Astrobiology, the latest buzzword in government and educational circles, is the broad study of life in space. It largely replaces the earlier term Bioastronomy, although the International Astronomical Union still has a Bioastronomy Commission, and conducts periodic Bioastronomy Conferences. For a time, the two terms were used interchangeably, and in fact there is little distinction today between bioastronomy and astrobiology research.
Astrobiology is an emerging interdisciplinary field that deals with all aspects of life in the universe: its origin, evolution, distribution and future. As such, it encompasses SETI, the search for electromagnetic emissions from other technological civilizations in the cosmos. Although much broader in scope than SETI, astrobiology grew out of the SETI discipline.

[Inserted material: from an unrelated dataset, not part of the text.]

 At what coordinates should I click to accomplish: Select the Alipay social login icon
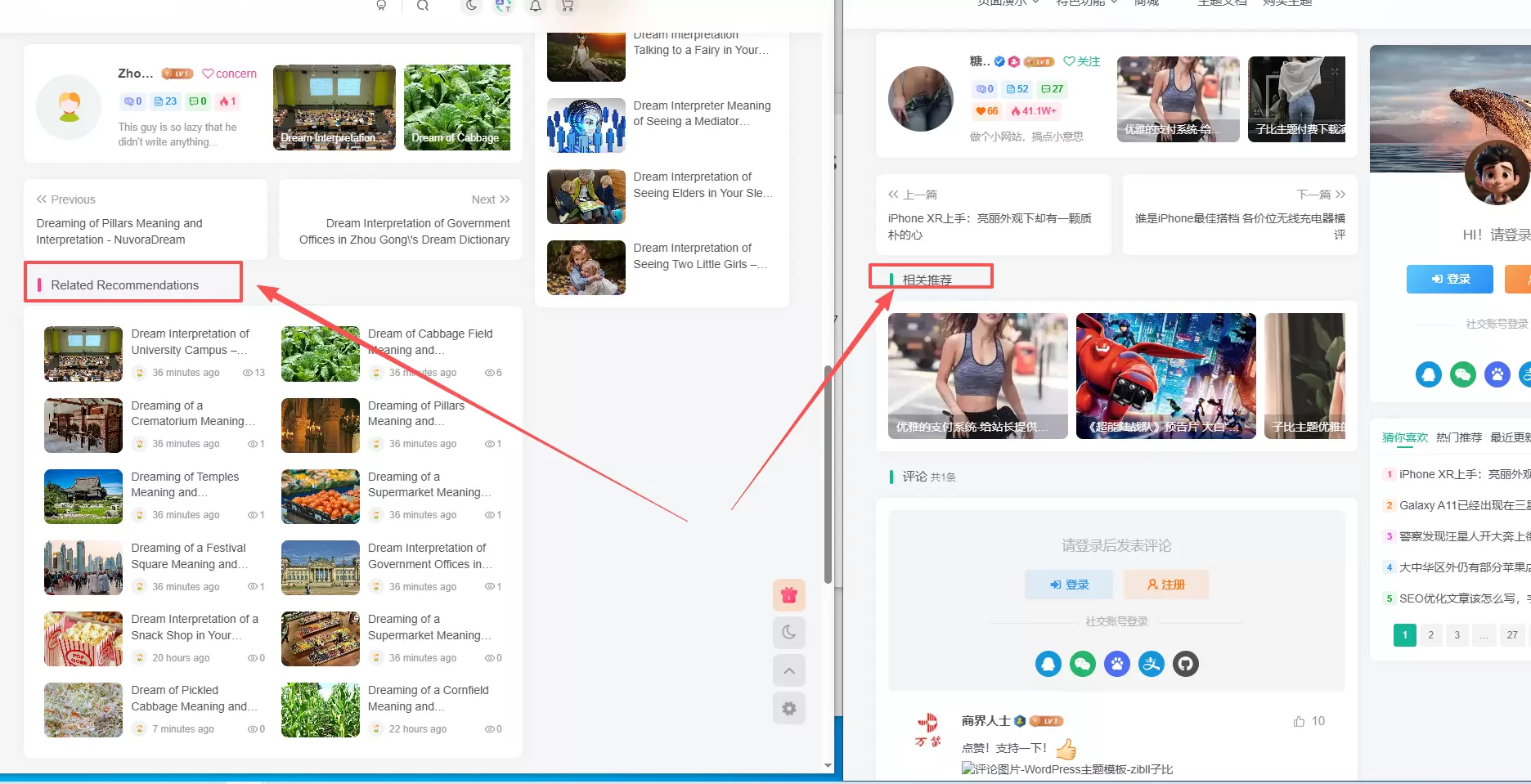point(1152,664)
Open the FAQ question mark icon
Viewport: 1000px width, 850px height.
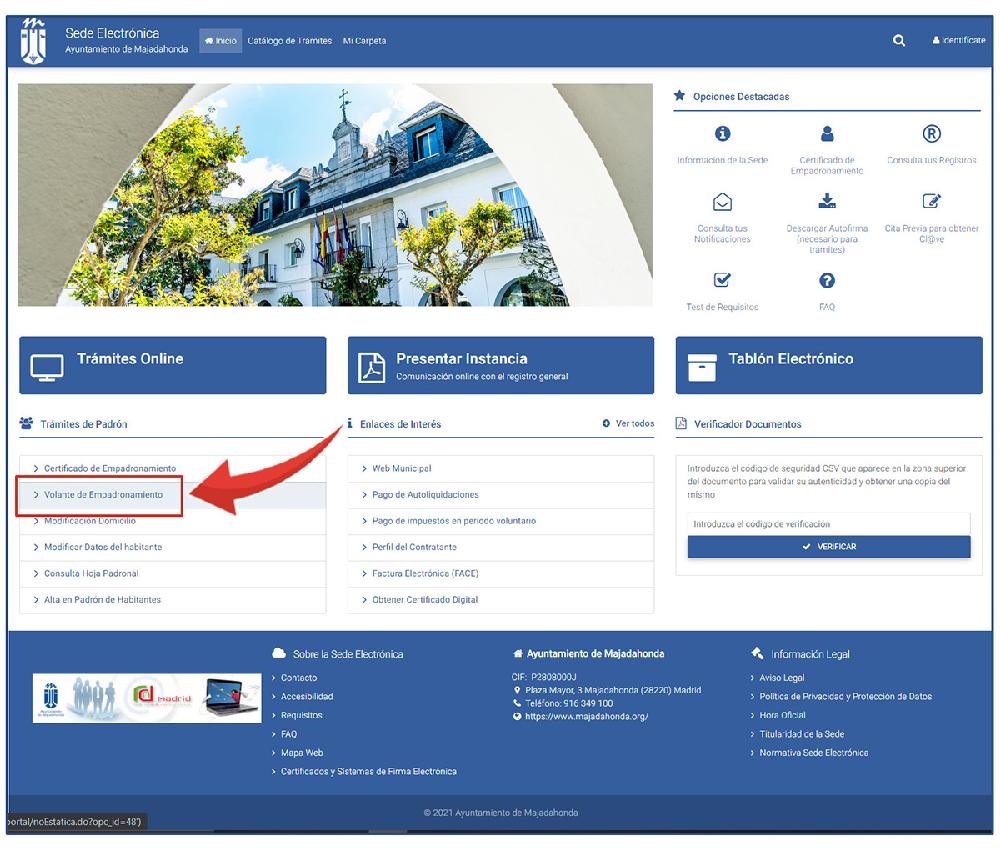click(827, 280)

For a brief time, SETI science was a respectable, government-sponsored endeavor in the US. When the term SETI fell into disfavor, NASA renamed their ongoing SETI effort HRMS, for High-Resolution Microwave Survey. But the program did not survive the name change, as HRMS, like SETI, was still a four letter word. In 1993, Congress passed legislation cancelling the NASA SETI program, and prohibiting the expenditure of government funds on SETI science.
Shortly after the cancellation of HRMS, NASA established its Astrobiology Institute, to seek (through different means) to answer some of the very questions which SETI addresses. The focus shifted from communications technology to the emergence of life: the search for habitable planets, organic molecules in space, fossil evidence in meteorite fragments, and the exploration of nearby planets for signs of primitive biological activity, present or past.
But SETI activity did not die with the emergence of government-funded astrobiology activities. The pursuit of traditional radio SETI, as well as newly-accepted Optical SETI, was continued by a number of nonprofit organizations around the world, including the grass-roots SETI League, and the prestigious SETI Institute which grew out of the remnants of the late NASA SETI office.
Recently, SETI has become accepted as a valid sub-discipline within the broader field of astrobiology, and NASA grants have begun once more to flow to the SETI Institute and other organizations, through the auspices of NASA's Astrobiology Institute.